[Entries taken from a collection]
※

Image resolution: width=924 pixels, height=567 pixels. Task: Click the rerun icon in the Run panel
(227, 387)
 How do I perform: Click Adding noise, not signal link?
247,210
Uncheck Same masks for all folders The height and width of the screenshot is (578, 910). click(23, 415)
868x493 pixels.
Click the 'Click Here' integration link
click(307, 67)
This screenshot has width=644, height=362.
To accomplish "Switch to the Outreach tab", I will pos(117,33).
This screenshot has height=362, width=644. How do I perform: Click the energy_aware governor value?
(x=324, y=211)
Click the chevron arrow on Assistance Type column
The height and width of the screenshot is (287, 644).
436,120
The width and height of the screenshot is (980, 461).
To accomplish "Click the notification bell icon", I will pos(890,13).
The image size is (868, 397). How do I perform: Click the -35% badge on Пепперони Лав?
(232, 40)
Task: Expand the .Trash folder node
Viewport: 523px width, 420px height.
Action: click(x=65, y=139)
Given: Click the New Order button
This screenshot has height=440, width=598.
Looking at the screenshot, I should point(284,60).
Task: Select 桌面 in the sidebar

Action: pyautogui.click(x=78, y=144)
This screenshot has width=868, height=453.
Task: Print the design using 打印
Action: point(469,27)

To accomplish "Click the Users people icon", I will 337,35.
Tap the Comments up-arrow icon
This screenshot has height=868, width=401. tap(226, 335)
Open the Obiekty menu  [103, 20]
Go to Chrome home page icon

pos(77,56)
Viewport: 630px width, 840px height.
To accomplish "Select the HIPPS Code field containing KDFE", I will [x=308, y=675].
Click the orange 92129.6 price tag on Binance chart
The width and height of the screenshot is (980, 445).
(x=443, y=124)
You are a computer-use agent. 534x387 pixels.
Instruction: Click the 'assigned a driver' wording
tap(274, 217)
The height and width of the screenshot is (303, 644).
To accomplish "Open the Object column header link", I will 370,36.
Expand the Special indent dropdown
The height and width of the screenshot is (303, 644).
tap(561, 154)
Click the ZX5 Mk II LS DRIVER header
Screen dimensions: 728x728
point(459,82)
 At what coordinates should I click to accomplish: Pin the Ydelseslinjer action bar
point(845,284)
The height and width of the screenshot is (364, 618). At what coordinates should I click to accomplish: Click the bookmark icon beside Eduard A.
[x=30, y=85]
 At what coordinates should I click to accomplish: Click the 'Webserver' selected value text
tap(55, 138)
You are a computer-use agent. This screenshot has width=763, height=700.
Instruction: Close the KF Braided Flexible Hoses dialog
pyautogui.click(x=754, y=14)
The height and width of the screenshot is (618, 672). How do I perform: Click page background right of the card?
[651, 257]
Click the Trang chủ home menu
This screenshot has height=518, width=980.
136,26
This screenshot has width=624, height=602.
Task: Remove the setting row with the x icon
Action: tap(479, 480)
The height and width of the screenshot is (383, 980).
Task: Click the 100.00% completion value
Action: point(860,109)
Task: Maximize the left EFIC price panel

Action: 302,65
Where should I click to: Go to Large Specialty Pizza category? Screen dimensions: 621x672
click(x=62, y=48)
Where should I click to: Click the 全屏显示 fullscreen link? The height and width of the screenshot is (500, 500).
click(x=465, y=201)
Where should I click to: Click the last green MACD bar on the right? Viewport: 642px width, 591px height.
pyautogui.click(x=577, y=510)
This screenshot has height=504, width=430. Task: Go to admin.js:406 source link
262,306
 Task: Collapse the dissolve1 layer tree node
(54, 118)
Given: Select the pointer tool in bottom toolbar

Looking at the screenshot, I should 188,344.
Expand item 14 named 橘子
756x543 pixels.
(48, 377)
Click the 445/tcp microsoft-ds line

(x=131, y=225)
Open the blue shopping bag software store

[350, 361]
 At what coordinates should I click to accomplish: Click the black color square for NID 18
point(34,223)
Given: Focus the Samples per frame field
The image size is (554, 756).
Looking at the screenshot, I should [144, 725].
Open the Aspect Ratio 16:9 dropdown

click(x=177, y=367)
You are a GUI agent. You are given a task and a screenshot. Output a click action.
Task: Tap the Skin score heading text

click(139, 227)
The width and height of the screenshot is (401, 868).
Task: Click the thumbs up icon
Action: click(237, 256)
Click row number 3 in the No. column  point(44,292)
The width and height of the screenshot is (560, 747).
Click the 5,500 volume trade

※

• _Directions_
The lines above starting at the one that contains "Instruction: Close the" and ending at the one that contains "Expand item 14 named 橘子" must be transcribed exactly, and no other lines may appear.

• _Solution for this exercise_
Instruction: Close the KF Braided Flexible Hoses dialog
pyautogui.click(x=754, y=14)
The height and width of the screenshot is (618, 672). How do I perform: Click page background right of the card?
[651, 257]
Click the Trang chủ home menu
This screenshot has height=518, width=980.
136,26
This screenshot has width=624, height=602.
Task: Remove the setting row with the x icon
Action: tap(479, 480)
The height and width of the screenshot is (383, 980).
Task: Click the 100.00% completion value
Action: point(860,109)
Task: Maximize the left EFIC price panel

Action: 302,65
Where should I click to: Go to Large Specialty Pizza category? Screen dimensions: 621x672
click(x=62, y=48)
Where should I click to: Click the 全屏显示 fullscreen link? The height and width of the screenshot is (500, 500).
click(x=465, y=201)
Where should I click to: Click the last green MACD bar on the right? Viewport: 642px width, 591px height.
pyautogui.click(x=577, y=510)
This screenshot has height=504, width=430. Task: Go to admin.js:406 source link
262,306
 Task: Collapse the dissolve1 layer tree node
(54, 118)
Given: Select the pointer tool in bottom toolbar

Looking at the screenshot, I should 188,344.
Expand item 14 named 橘子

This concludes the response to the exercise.